Exercise data -
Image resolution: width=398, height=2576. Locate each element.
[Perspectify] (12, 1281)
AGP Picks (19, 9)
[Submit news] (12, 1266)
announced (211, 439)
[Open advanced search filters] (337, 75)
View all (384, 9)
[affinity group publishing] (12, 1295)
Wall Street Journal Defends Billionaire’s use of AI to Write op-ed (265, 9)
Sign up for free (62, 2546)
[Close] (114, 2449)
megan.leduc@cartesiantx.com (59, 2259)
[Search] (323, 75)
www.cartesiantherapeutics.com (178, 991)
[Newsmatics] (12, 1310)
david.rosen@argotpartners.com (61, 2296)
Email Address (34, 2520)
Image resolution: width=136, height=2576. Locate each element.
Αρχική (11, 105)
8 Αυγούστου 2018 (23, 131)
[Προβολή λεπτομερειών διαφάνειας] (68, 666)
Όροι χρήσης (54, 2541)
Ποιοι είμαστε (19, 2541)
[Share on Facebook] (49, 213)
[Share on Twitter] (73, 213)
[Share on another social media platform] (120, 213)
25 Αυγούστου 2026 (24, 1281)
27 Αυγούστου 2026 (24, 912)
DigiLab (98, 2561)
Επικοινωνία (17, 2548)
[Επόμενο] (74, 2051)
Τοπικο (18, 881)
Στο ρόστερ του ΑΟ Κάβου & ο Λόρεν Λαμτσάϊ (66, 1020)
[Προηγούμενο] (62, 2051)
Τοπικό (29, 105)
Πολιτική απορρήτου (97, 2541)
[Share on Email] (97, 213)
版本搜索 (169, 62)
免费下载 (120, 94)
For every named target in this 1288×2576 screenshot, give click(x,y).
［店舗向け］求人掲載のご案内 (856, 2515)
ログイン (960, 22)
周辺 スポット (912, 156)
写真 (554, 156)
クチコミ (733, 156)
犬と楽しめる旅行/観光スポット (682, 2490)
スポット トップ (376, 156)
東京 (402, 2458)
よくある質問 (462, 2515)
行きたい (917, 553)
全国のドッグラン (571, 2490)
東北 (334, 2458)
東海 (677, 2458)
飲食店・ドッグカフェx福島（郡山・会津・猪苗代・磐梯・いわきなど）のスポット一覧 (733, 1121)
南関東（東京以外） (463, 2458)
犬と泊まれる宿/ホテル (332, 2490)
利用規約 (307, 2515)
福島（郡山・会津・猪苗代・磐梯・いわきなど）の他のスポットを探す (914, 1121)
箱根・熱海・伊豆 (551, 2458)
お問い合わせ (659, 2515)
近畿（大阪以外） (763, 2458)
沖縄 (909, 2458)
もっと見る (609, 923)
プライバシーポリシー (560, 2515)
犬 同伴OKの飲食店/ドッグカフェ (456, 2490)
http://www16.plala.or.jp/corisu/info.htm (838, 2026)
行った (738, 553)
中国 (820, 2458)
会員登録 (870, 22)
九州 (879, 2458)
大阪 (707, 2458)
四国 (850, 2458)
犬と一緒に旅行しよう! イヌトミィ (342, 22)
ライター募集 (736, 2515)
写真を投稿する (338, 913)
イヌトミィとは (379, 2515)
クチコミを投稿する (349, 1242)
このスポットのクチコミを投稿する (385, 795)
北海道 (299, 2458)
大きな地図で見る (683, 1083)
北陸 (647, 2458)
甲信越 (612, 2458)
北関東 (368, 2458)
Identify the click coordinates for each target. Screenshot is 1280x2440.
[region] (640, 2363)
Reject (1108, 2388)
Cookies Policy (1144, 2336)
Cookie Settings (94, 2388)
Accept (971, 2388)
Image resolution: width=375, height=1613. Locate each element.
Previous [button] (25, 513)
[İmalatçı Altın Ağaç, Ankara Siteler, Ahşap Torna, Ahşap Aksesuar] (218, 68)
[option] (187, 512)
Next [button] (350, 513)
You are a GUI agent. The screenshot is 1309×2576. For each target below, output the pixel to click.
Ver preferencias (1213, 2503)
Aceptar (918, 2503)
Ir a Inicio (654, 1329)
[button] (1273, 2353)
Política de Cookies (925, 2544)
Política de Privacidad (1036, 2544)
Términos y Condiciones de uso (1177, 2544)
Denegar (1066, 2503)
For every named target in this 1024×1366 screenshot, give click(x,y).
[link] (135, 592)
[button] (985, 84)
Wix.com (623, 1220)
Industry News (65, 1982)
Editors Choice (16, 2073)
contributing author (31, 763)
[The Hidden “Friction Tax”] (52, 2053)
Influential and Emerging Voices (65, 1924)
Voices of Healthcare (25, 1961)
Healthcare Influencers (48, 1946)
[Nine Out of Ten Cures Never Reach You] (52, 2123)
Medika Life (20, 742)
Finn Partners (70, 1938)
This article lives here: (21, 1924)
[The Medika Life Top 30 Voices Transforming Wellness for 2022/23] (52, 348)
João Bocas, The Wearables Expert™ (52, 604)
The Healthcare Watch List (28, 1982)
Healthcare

What the exercise asks - Within the entries, find each line holding the string "Healthcare". Reply with how many there are, as a number alone.

Finished task - 4